Value is an important element and is the relative quality of light or dark from white (high) to black (low). Since color hues do not approach these extremes, we introduce white and black to our color field. White mixed with other colors provides tints (pale pastels). Black mixed with other colors provides shades.
I believe this brief theory is all a person needs to enter the artist's world of color -- the rest comes from experience, lots and lots of experience! In reality, when mixing various pigments from color manufacturers, the colors do not behave as theoretically outlined so one must spend some time playing with the materials to build a personal pallet of color expression. Don't forget colors you normally dislike!
One can begin with a simple child's watercolor box or purchase some water based pigments. Traditional watercolors are transparent and remain soluble in water to a certain degree. Traditionally white comes from the paper and calls for planning to achieve certain images. Acrylic paints turn to plastic when dry and can be used as opaque paints to cover or change color using a little polymer medium to thin to a sensuous mix. Although the colors may not be as rich as oils, the quick drying quality and lack of odor are very convenient. When thinned a lot with water, acrylics handle very much like watercolors.
The Craft -- Painting:
With painting, we are dealing with major surface areas rather than the linear aspect of line as used in drawing. In both cases we normally are trying to create a three-dimensional realm using a two-dimensional approach, although the modern school typically accepts two-dimensionally as the primary idea.
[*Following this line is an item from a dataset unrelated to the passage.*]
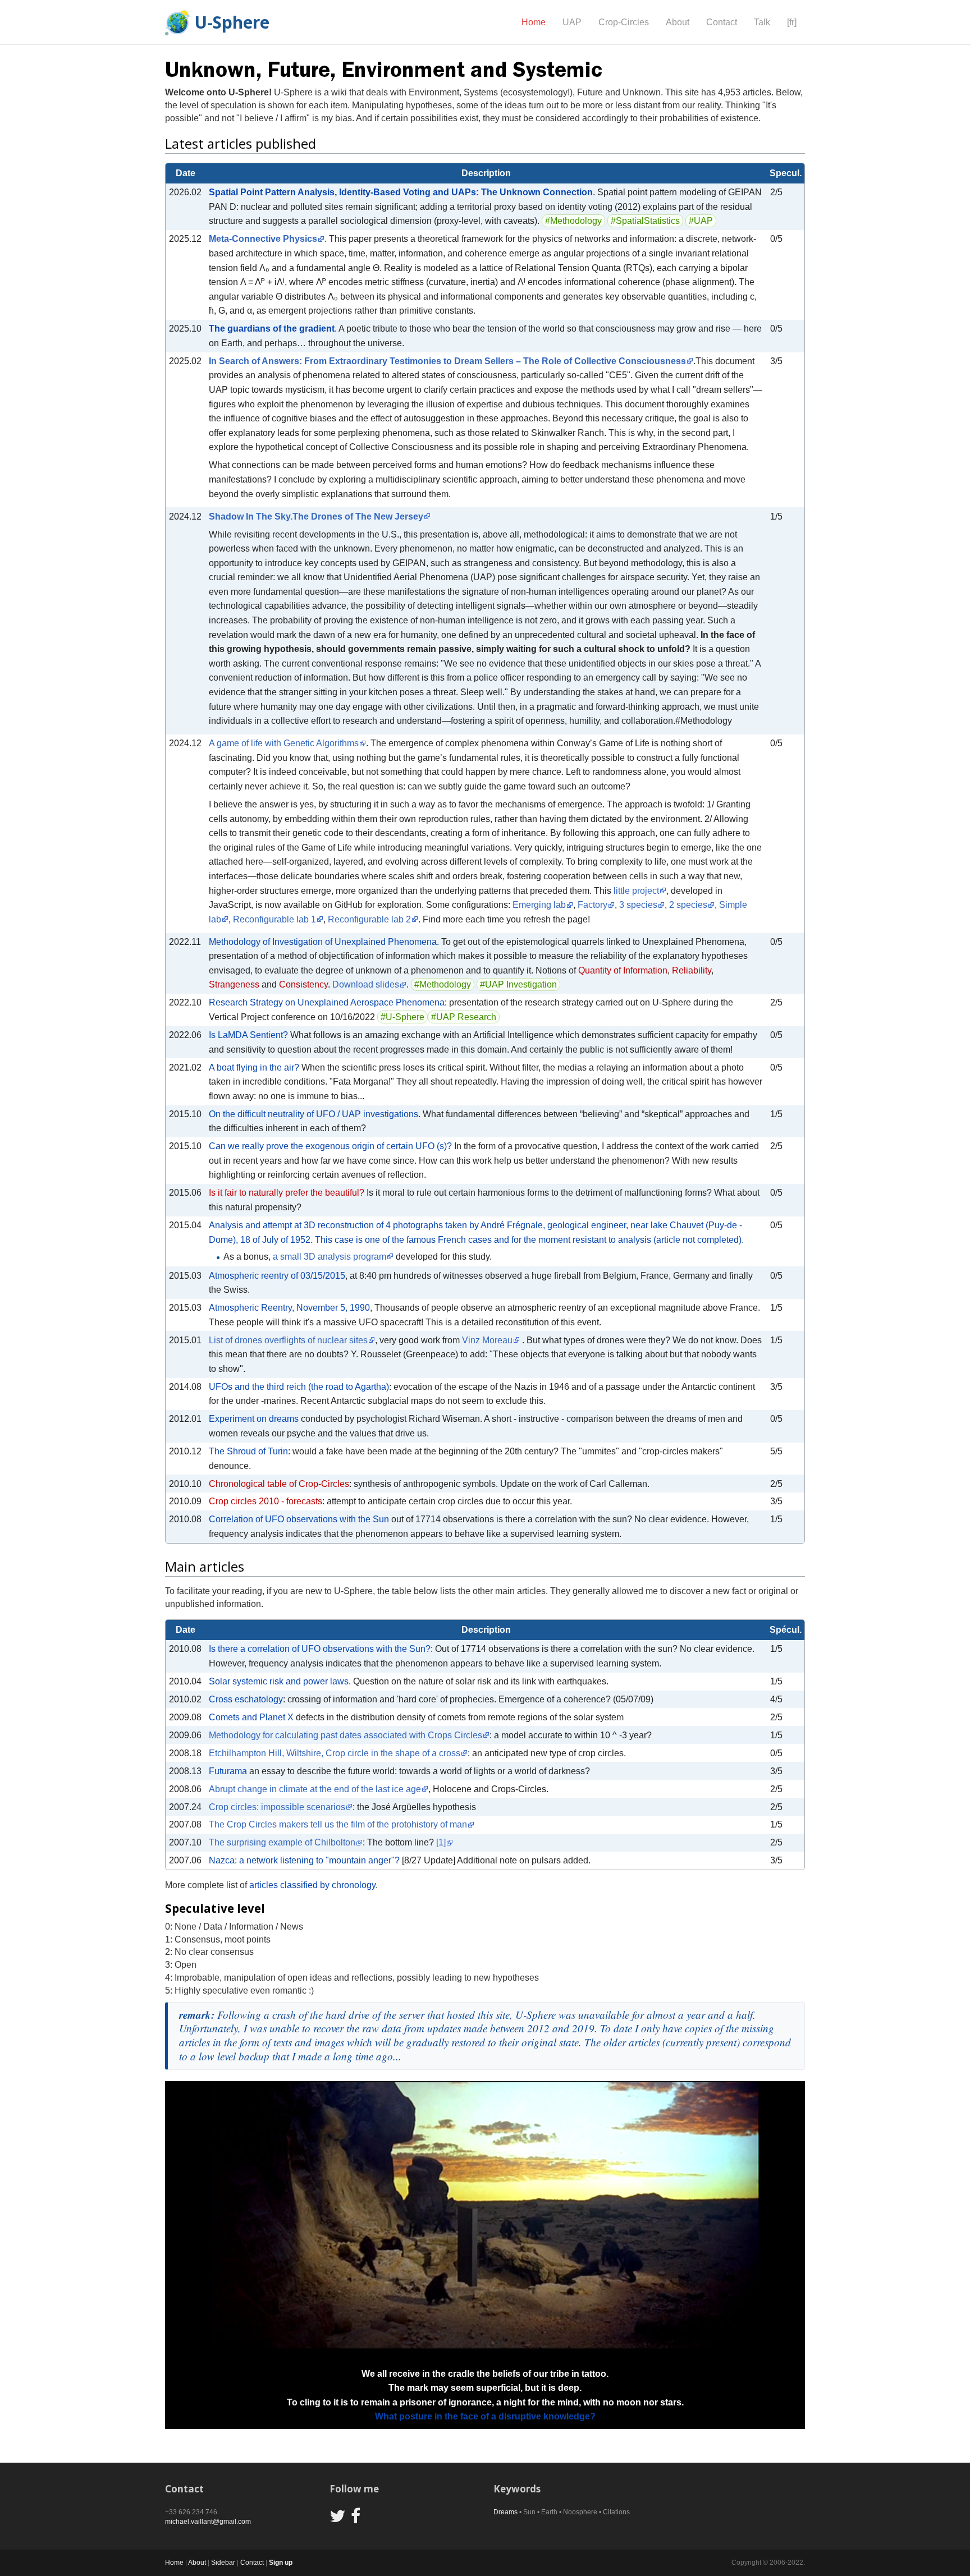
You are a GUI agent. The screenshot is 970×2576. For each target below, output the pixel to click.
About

In the beginning, do not be to concerned about form or shape details -- just see the relative relationship of major areas that make up the complete surface of the painting as interlocking puzzle pieces that form a whole picture. Once the major shapes are set out, they can be reformed and refined as often as necessary using the opaque quality of the paint until they take on the required form to convey the illusion of the painted realm. With traditional watercolors, the white of the paper is frequently used as a fixed primary form thus creating a challenge in planning for the artist. Since the color is generally not opaque, selected detail can be added using line or layered form to organize the emerging image. And of course, there are no limits to use of mixed media. Anything goes beyond the creative edge!